Questo può originare dalle modalità comportamentali dell’infanzia dove il potere risiedeva nelle figure genitoriali e/o assimilabili come maestri, insegnanti, allenatori e professori, ma che non ha più senso nel mondo degli adulti.
Gli “altri” sono peraltro un’entità alquanto indefinita che comprende persone diverse con idee magari opposte. E’ ovvio che non si può piacere a tutti. Si dovrebbe essere tutto e il contrario di tutto ed infine per piacere agli altri si finirebbe per non piacere a se stessi, che in definitiva è la persona con cui siamo più a contatto.
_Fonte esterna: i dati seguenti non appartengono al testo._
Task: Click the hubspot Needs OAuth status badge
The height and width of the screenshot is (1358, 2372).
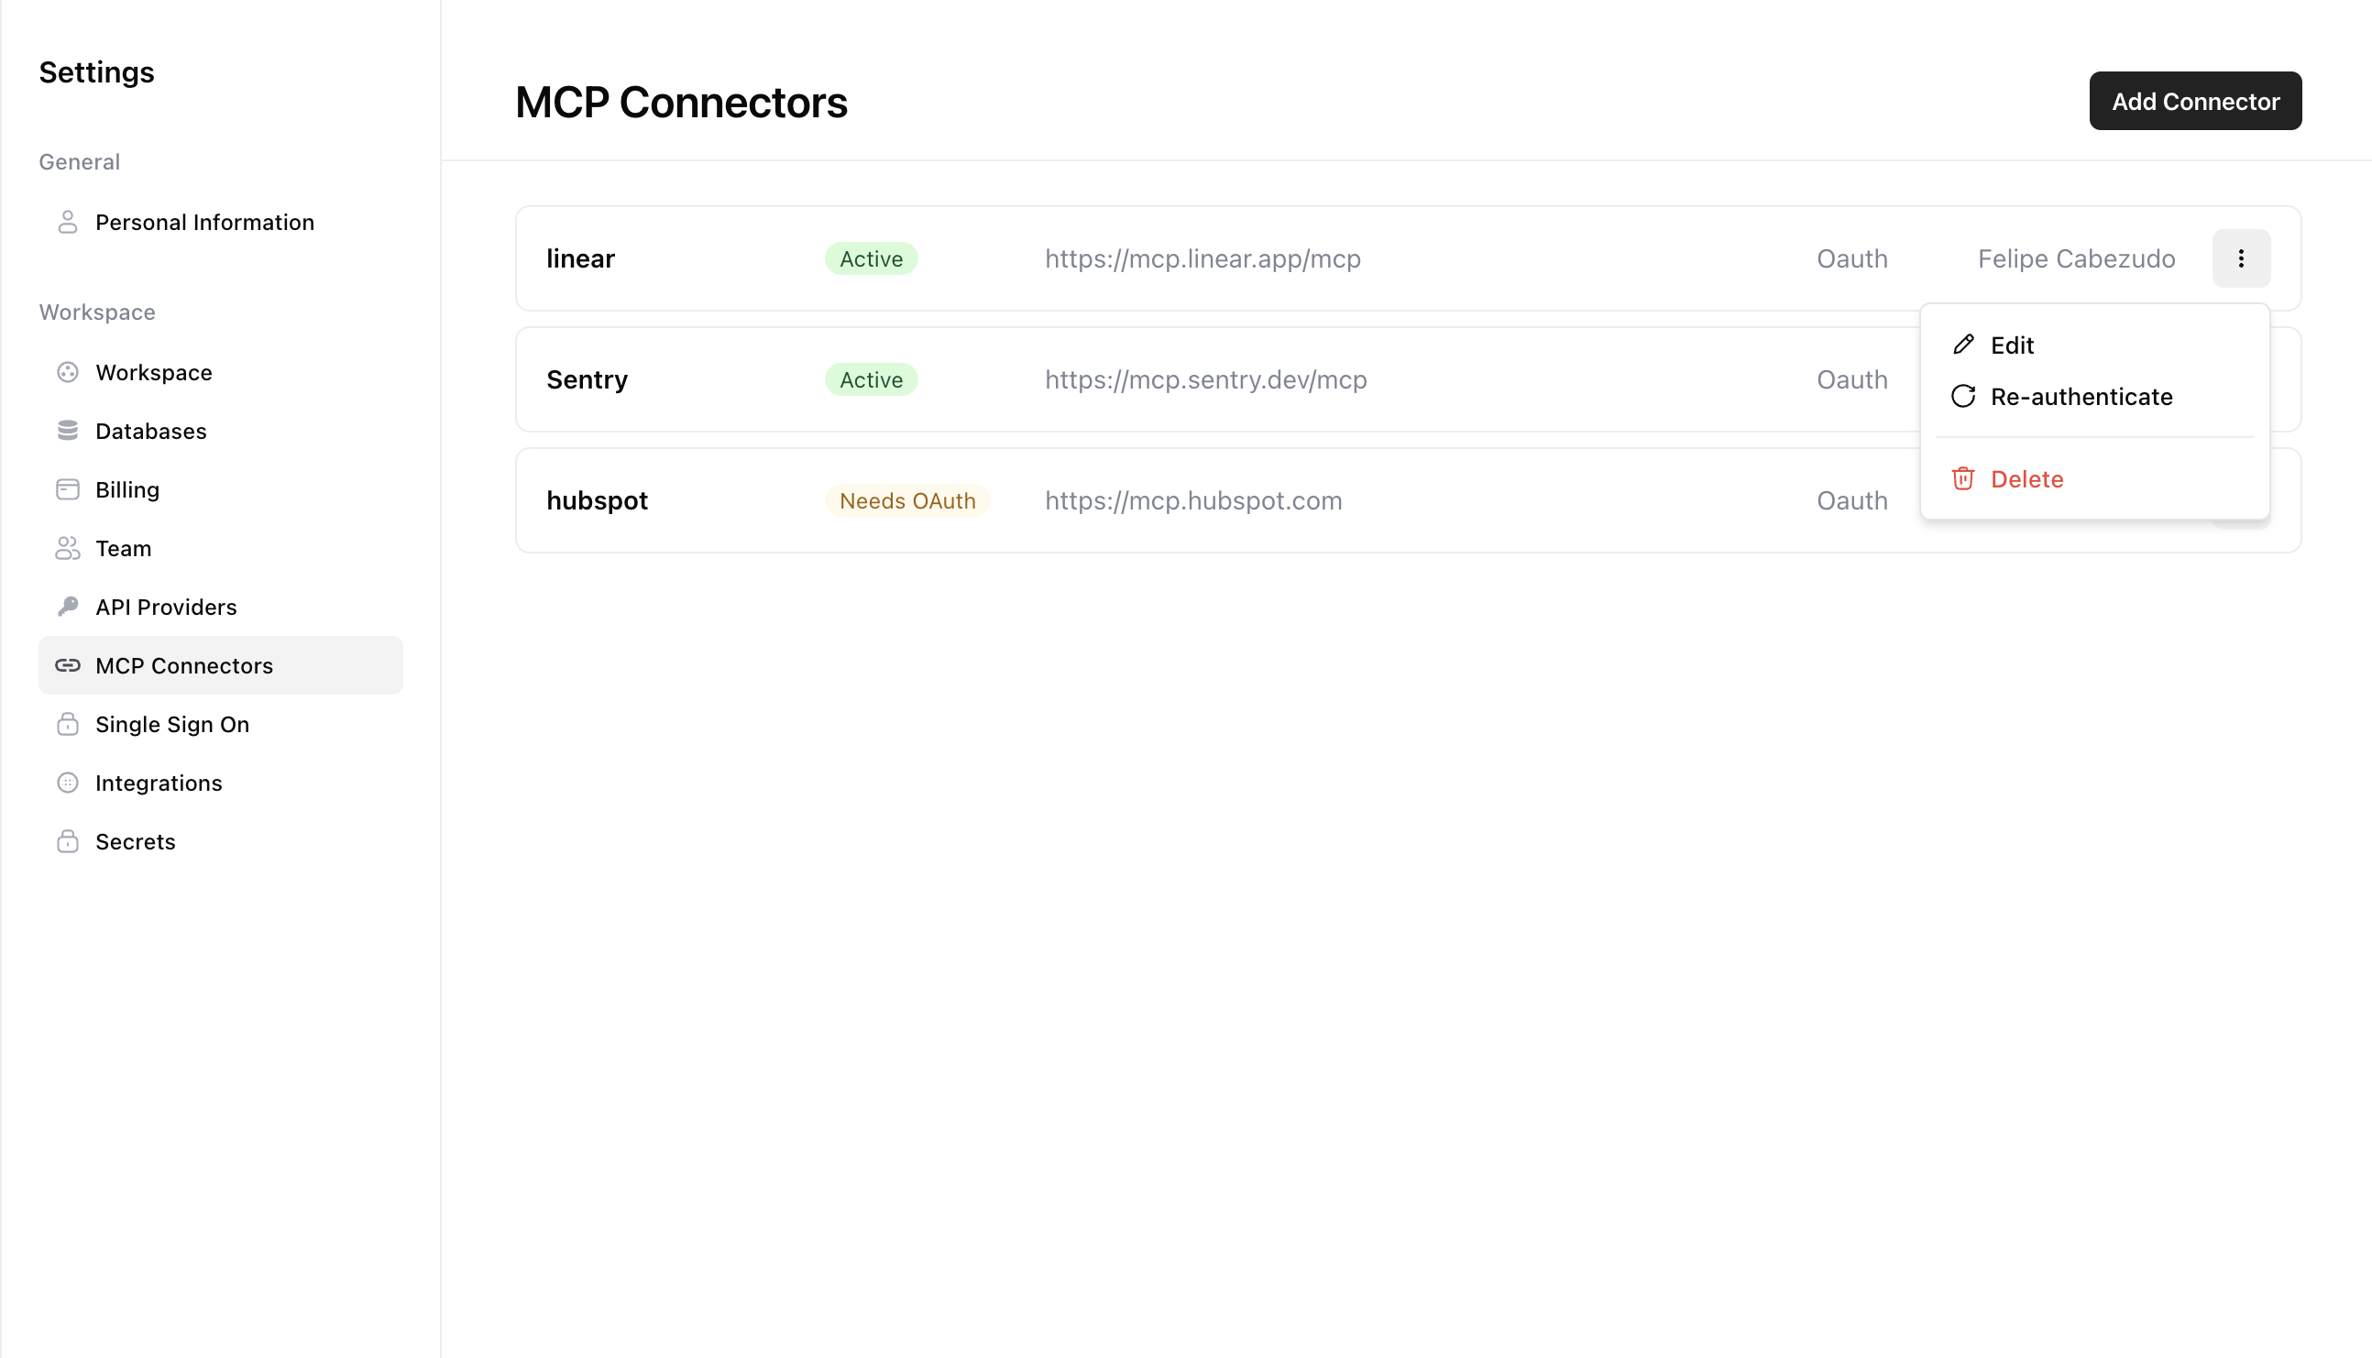Action: pyautogui.click(x=907, y=501)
Nel nostro coaching quando abbiamo a che fare con questa “presenza” ingombrante che è la paura del giudizio degli altri, cerchiamo di individuare il relativo pensiero/concetto che ha sempre o quasi sempre radice nell’infanzia e nelle raccomandazioni e minacce dei genitori, relativamente al “buon comportamento”, e lo trattiamo.
Il senso di liberazione che ne risulta è a volte in grado di cambiare un’intera prospettiva esistenziale.